- **WHAT THE TASK ASKS**: Nothing but a full, exact copy of the data is needed.

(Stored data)
+++

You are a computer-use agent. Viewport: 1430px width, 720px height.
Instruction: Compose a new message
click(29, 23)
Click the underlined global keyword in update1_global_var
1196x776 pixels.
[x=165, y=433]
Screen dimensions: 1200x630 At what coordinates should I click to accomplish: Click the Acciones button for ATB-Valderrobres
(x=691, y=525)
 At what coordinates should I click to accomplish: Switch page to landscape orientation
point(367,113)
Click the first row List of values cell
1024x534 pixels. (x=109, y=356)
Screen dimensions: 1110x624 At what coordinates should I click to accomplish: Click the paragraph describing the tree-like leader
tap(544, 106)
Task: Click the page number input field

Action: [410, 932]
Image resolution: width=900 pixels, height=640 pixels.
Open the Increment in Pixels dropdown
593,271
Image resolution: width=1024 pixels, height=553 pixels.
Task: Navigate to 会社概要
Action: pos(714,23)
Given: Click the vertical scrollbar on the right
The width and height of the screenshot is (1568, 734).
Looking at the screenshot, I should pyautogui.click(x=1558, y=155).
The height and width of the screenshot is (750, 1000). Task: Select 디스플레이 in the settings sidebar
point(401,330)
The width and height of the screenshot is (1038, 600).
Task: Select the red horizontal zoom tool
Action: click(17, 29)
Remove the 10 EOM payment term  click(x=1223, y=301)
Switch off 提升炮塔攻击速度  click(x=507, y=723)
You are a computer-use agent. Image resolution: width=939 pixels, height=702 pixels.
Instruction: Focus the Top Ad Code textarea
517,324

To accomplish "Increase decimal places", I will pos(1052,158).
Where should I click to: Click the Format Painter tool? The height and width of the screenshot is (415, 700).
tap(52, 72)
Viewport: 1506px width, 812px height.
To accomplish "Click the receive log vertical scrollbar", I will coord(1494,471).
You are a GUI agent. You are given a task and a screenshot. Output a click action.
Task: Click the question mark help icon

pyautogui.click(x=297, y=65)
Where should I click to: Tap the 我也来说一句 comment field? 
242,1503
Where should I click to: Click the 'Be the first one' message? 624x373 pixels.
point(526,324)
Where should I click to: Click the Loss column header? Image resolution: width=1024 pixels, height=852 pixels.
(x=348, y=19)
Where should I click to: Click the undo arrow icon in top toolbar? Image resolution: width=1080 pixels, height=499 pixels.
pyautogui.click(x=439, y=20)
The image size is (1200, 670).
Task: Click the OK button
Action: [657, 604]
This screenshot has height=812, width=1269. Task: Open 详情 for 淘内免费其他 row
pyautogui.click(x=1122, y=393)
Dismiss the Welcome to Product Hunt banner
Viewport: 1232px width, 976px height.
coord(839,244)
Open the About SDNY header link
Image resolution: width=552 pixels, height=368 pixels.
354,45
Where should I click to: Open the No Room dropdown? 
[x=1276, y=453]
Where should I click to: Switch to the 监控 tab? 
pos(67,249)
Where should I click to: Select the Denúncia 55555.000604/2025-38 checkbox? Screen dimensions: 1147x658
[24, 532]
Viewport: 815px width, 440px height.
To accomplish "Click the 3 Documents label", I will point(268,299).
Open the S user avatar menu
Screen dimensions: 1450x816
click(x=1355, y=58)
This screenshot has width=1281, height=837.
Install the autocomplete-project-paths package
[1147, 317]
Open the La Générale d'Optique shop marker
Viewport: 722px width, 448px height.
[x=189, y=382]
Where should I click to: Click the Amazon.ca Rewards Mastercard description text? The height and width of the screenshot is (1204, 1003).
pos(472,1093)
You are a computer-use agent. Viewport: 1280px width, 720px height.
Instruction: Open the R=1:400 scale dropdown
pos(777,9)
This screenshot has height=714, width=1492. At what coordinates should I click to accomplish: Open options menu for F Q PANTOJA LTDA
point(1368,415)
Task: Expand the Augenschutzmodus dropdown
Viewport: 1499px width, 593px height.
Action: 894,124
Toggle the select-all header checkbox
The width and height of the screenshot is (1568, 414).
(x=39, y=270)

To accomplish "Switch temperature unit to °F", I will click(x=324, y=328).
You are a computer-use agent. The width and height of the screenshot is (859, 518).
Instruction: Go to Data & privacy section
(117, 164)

+++

- **EXERCISE ANSWER**:
You are a computer-use agent. Viewport: 1430px width, 720px height.
Instruction: Compose a new message
click(29, 23)
Click the underlined global keyword in update1_global_var
1196x776 pixels.
[x=165, y=433]
Screen dimensions: 1200x630 At what coordinates should I click to accomplish: Click the Acciones button for ATB-Valderrobres
(x=691, y=525)
 At what coordinates should I click to accomplish: Switch page to landscape orientation
point(367,113)
Click the first row List of values cell
1024x534 pixels. (x=109, y=356)
Screen dimensions: 1110x624 At what coordinates should I click to accomplish: Click the paragraph describing the tree-like leader
tap(544, 106)
Task: Click the page number input field

Action: [410, 932]
Image resolution: width=900 pixels, height=640 pixels.
Open the Increment in Pixels dropdown
593,271
Image resolution: width=1024 pixels, height=553 pixels.
Task: Navigate to 会社概要
Action: pos(714,23)
Given: Click the vertical scrollbar on the right
The width and height of the screenshot is (1568, 734).
Looking at the screenshot, I should pyautogui.click(x=1558, y=155).
The height and width of the screenshot is (750, 1000). Task: Select 디스플레이 in the settings sidebar
point(401,330)
The width and height of the screenshot is (1038, 600).
Task: Select the red horizontal zoom tool
Action: click(17, 29)
Remove the 10 EOM payment term  click(x=1223, y=301)
Switch off 提升炮塔攻击速度  click(x=507, y=723)
You are a computer-use agent. Image resolution: width=939 pixels, height=702 pixels.
Instruction: Focus the Top Ad Code textarea
517,324

To accomplish "Increase decimal places", I will pos(1052,158).
Where should I click to: Click the Format Painter tool? The height and width of the screenshot is (415, 700).
tap(52, 72)
Viewport: 1506px width, 812px height.
To accomplish "Click the receive log vertical scrollbar", I will coord(1494,471).
You are a GUI agent. You are given a task and a screenshot. Output a click action.
Task: Click the question mark help icon

pyautogui.click(x=297, y=65)
Where should I click to: Tap the 我也来说一句 comment field? 
242,1503
Where should I click to: Click the 'Be the first one' message? 624x373 pixels.
point(526,324)
Where should I click to: Click the Loss column header? Image resolution: width=1024 pixels, height=852 pixels.
(x=348, y=19)
Where should I click to: Click the undo arrow icon in top toolbar? Image resolution: width=1080 pixels, height=499 pixels.
pyautogui.click(x=439, y=20)
The image size is (1200, 670).
Task: Click the OK button
Action: [657, 604]
This screenshot has height=812, width=1269. Task: Open 详情 for 淘内免费其他 row
pyautogui.click(x=1122, y=393)
Dismiss the Welcome to Product Hunt banner
Viewport: 1232px width, 976px height.
coord(839,244)
Open the About SDNY header link
Image resolution: width=552 pixels, height=368 pixels.
354,45
Where should I click to: Open the No Room dropdown? 
[x=1276, y=453]
Where should I click to: Switch to the 监控 tab? 
pos(67,249)
Where should I click to: Select the Denúncia 55555.000604/2025-38 checkbox? Screen dimensions: 1147x658
[24, 532]
Viewport: 815px width, 440px height.
To accomplish "Click the 3 Documents label", I will point(268,299).
Open the S user avatar menu
Screen dimensions: 1450x816
click(x=1355, y=58)
This screenshot has width=1281, height=837.
Install the autocomplete-project-paths package
[1147, 317]
Open the La Générale d'Optique shop marker
Viewport: 722px width, 448px height.
[x=189, y=382]
Where should I click to: Click the Amazon.ca Rewards Mastercard description text? The height and width of the screenshot is (1204, 1003).
pos(472,1093)
You are a computer-use agent. Viewport: 1280px width, 720px height.
Instruction: Open the R=1:400 scale dropdown
pos(777,9)
This screenshot has height=714, width=1492. At what coordinates should I click to accomplish: Open options menu for F Q PANTOJA LTDA
point(1368,415)
Task: Expand the Augenschutzmodus dropdown
Viewport: 1499px width, 593px height.
Action: 894,124
Toggle the select-all header checkbox
The width and height of the screenshot is (1568, 414).
(x=39, y=270)

To accomplish "Switch temperature unit to °F", I will click(x=324, y=328).
You are a computer-use agent. The width and height of the screenshot is (859, 518).
Instruction: Go to Data & privacy section
(117, 164)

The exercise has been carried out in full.